Çağrı, notu okuduktan sonra göğsünde garip bir rahatlama hissetti. Artık bu tuhaf oyunda yalnız olmadığını biliyordu. Ama zihnini saran sessizliği bozan şey, midesinden yükselen derin bir gurultu oldu. Eliyle karnını hafifçe sıvazlayıp iç geçirdi ve yataktan kalkarak odadan çıktı.
Mutfağa girdiğinde gün ışığı çoktan odayı aydınlatmıştı; loş ışık, mutfağa hafifçe serin bir hava katıyordu. Mutfağın dolabına yönelip kapağını açtı ve içinden iki tane yumurta aldı. Yumurtaları çıkardıktan sonra bir an duraksadı, kaşlarını hafifçe çattı ve dolabı yeniden açıp dikkatlice baktı. Bir şeylerin farklı olduğunu hissetmişti. Yumurta kabında üç yumurtanın eksik olduğunu fark edince hafifçe gülümsedi. Ardından gözü tezgâhın üstündeki tavaya ve tabağa takıldı; her ikisi de yıkanıp tertemiz bırakılmıştı.
Gülümseyerek kendi kendine mırıldandı: "Demek Kutay bu sefer karnını doyurmayı başarmış. Musluk ve ocak kullanımını da çözmüş, diyip kıkırdadı."

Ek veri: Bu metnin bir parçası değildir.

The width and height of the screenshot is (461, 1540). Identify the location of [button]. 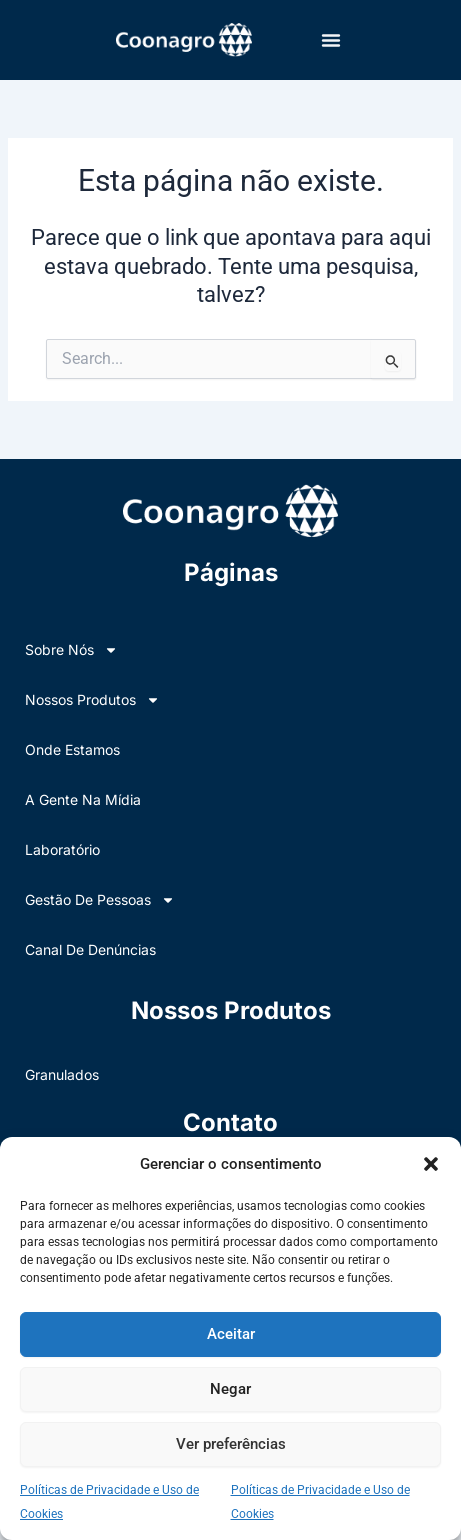
(431, 1164).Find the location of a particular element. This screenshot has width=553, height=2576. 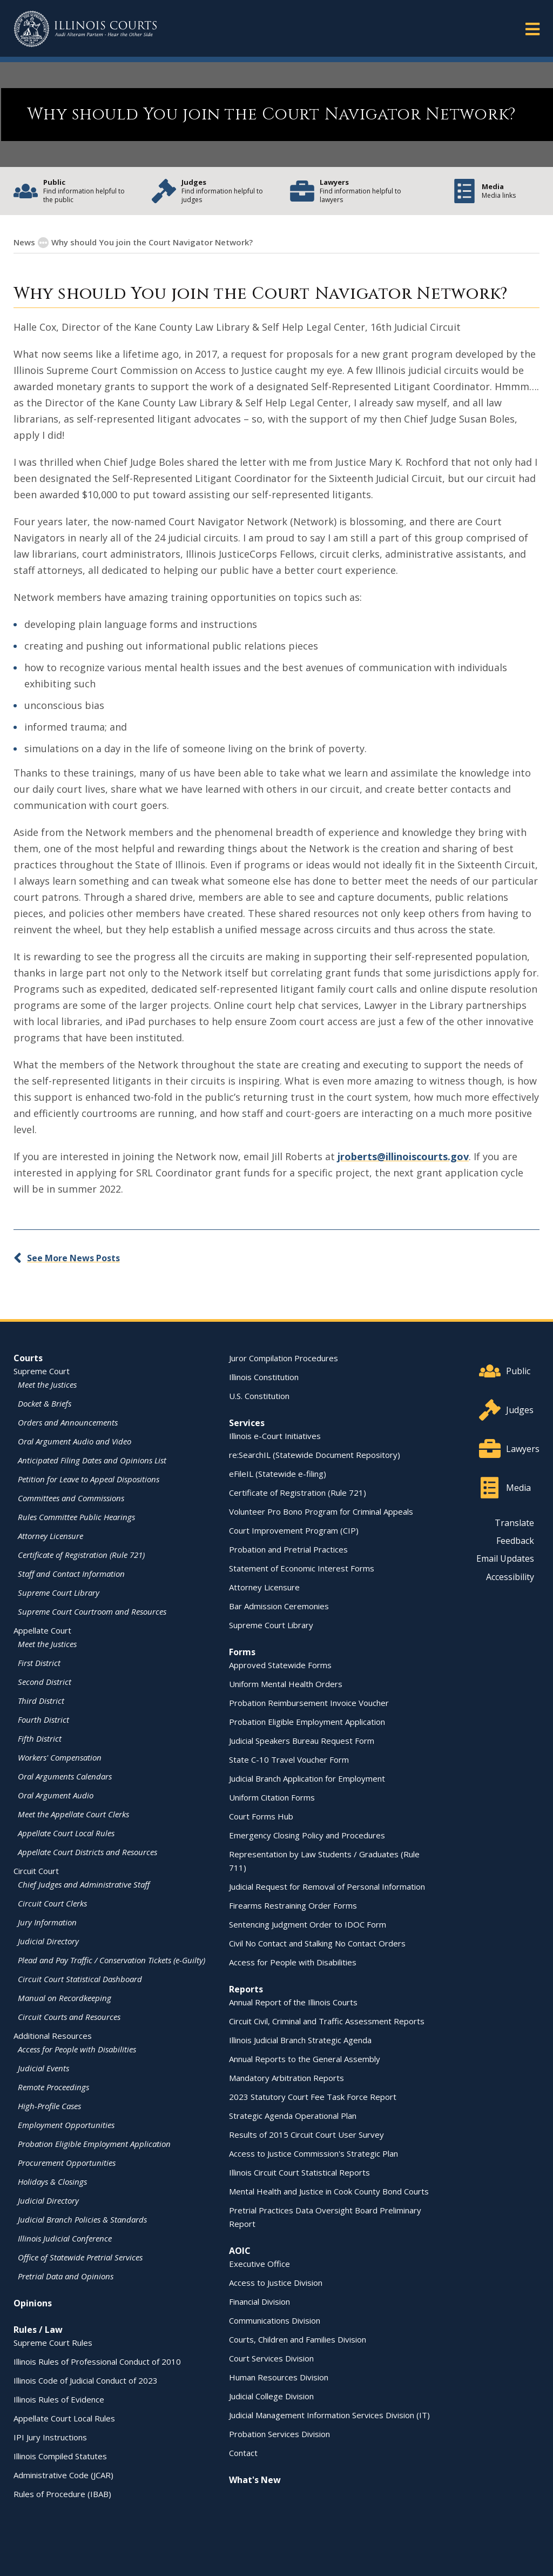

Hafifçe gülerek tavayı aldı, ocağın üzerine yerleştirdi ve altını açtı. Yağ şişesinden tavaya dikkatlice az miktarda yağ döktü, yağın kızmasını beklerken düşünceleri yine Kutay'a ve aralarındaki iletişime kaydı. Zihnindeki sorular ve bu yeni gelişmeler onu biraz endişelendirse de, içinde hâlâ garip bir heyecan vardı.
Yağ kızınca yumurtaları tavaya kırdı. Çıkan çıtırtıyı duymak bile iştahını daha da açmıştı. Yumurtalar pişerken düşüncelerini toparlamaya çalıştı. Bugün okula gidecek, Gizem ile tekrar karşılaşacaktı. Ama zihninin bir köşesi sürekli nota yazacaklarını düşünüyordu. Kutay’a ne yazacaktı, nasıl açıklayacaktı durumu?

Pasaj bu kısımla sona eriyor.